§ **Job**: How many of the lines below contain the string "should", counting case? Reply with the number only.
= = = =
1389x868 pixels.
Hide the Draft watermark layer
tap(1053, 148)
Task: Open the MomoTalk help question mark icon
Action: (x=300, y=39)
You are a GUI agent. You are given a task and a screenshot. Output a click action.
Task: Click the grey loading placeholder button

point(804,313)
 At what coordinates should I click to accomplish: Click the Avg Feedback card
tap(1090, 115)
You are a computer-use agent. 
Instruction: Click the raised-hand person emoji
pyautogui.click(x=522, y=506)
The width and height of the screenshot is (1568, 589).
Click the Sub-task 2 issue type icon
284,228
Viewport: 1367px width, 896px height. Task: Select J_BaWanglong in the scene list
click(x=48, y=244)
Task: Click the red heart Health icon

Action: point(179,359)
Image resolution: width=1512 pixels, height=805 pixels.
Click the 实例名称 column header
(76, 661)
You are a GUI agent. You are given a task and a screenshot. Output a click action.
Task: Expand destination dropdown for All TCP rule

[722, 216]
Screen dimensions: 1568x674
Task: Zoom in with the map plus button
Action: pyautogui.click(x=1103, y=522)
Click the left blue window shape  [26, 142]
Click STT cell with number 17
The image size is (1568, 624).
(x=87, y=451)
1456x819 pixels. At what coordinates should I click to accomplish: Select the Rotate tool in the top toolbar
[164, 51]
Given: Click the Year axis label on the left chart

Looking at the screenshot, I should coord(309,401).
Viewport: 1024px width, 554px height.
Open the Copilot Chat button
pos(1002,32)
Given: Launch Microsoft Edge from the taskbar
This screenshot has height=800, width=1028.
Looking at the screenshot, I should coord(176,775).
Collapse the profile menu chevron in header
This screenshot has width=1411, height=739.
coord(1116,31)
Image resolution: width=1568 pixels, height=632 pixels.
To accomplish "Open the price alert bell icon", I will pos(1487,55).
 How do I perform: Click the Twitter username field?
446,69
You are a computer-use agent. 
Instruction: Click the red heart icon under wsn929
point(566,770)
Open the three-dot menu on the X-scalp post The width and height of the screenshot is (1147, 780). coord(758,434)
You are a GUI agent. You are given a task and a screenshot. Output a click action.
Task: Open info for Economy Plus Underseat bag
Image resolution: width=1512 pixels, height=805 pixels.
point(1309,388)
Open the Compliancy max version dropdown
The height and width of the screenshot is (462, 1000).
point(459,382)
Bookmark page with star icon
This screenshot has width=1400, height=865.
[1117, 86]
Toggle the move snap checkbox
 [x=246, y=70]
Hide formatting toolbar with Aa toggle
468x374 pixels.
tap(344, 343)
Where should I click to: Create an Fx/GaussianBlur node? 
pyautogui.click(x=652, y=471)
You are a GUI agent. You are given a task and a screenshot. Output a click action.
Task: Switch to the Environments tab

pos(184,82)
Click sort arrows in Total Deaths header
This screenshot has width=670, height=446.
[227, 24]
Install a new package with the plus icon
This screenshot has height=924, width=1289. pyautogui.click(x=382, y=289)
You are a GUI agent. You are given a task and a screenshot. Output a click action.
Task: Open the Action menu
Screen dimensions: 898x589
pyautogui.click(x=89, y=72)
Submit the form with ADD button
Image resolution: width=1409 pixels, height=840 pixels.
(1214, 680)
= = = =
§ **The response**: 5